■ Things to do:
1. For each statement about the Monitoring Engine forum thread, answer yes or no on whether it agrees with the thread, and quote the thread's deciding words exactly. (a) The retention.dat file was deleted and allowed to regenerate. (b) ockmeyer waited the full 15 minutes before reporting the process status. (c) The recurring downtime schedules were based on individual hosts.
2. In one to three sentences, state why ockmeyer created the three recurring downtime schedules, according to the Monitoring Engine forum thread.
3. From the Monitoring Engine forum thread, list the date and time of every post made by mguthrie.

■ Given passage:
------

Page 2 of 3
Re: Monitoring Engine Process 15 minute delayed start?
Posted: Wed Dec 05, 2012 5:23 pm
by ockmeyer
I haven't waited the full 15 minutes, but after a few minutes it still shows the Monitoring Engine Process "not running".
Re: Monitoring Engine Process 15 minute delayed start?
Posted: Thu Dec 06, 2012 10:16 am
by mguthrie
Would you be interested in a remote session to take a look at this, maybe tomorrow? If so let me know and we'll discuss the details in a PM.
Re: Monitoring Engine Process 15 minute delayed start?
Posted: Thu Dec 06, 2012 11:00 am
by ockmeyer
sure
Re: Monitoring Engine Process 15 minute delayed start?
Posted: Thu Dec 06, 2012 11:20 am
by mguthrie
Details sent over PM.
Re: Monitoring Engine Process 15 minute delayed start?
Posted: Fri Dec 07, 2012 3:12 pm
by ockmeyer
Mike worked with me on this and we concluded that the retention.dat file was too large. Deleting it and letting it regenerate seems to have fixed the problem.
I verified it with a second server having an identical problem.
Thanks for all the help, Mike!
Re: Monitoring Engine Process 15 minute delayed start?
Posted: Fri Dec 07, 2012 3:15 pm
by mguthrie
Thanks for updating on this with the solution as well. If you ever see this issue come up again, can we have you send us the oversized retention.dat file so we can try and better trace why that file got so large?
Re: Monitoring Engine Process 15 minute delayed start?
Posted: Fri Dec 07, 2012 5:06 pm
by ockmeyer
Will do.
Re: Monitoring Engine Process 15 minute delayed start?
Posted: Mon Dec 10, 2012 1:20 pm
by mguthrie
After looking through the file, I'm noticing that there's almost 90000 host comments all related to:
"This host has been scheduled for fixed downtime..."
Anything goofy showing up in your downtime or recurring downtime pages?
Re: Monitoring Engine Process 15 minute delayed start?
Posted: Mon Dec 10, 2012 1:48 pm
by ockmeyer
I created three recurring downtime schedules the Friday before all of this started. Each one corresponds to the three maintenance windows we have, and they are based on hostgroups. People were complaining about getting alerts when they were doing maintenance and I thought this would eliminate that, but it appears to have created a bigger problem.
With hundreds of hosts in each hostgroup, is there a better way of configuring this without the side effect of such a large file?
Re: Monitoring Engine Process 15 minute delayed start?
Posted: Mon Dec 10, 2012 3:10 pm
by mguthrie
Unless you've got 30k hosts+services, then there's something goofy going on with that scheduler. I'm wondering if LOTS of duplicate downtime schedules are being created somehow. Even if you've got 10k checks total, there shouldn't be that many comments in the file.
You did set this up correctly, we'll do some digging on the possibility of duplicate schedules getting created and see what we can find out...

------

■ Supplied data:
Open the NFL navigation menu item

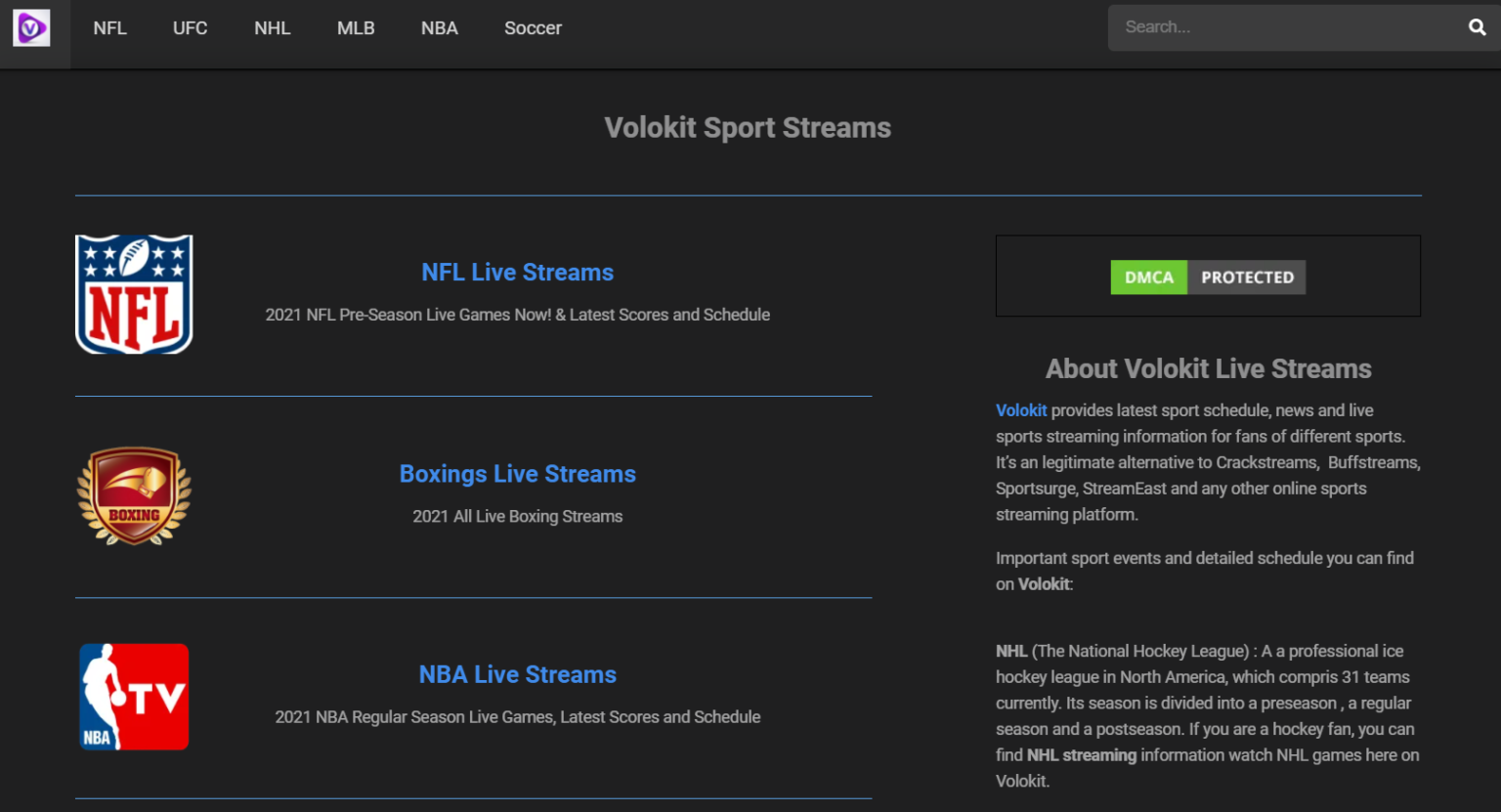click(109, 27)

------

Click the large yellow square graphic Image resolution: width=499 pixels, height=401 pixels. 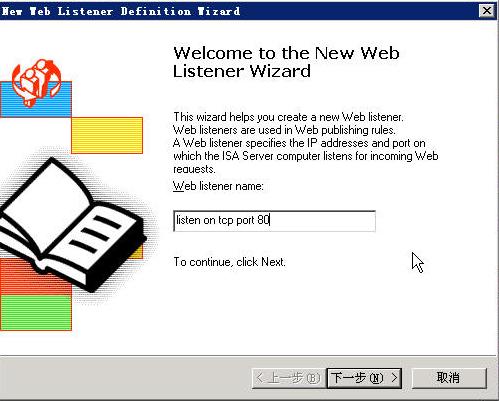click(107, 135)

------

■ Solutions to the tasks:
1.
(a) Yes: "Deleting it and letting it regenerate seems to have fixed the problem."
(b) No: "I haven't waited the full 15 minutes"
(c) No: "they are based on hostgroups"

2. People were complaining about getting alerts while they were doing maintenance. ockmeyer expected the schedules to stop those alerts, with one schedule for each of the three maintenance windows.

3.
- Thu Dec 06, 2012 10:16 am
- Thu Dec 06, 2012 11:20 am
- Fri Dec 07, 2012 3:15 pm
- Mon Dec 10, 2012 1:20 pm
- Mon Dec 10, 2012 3:10 pm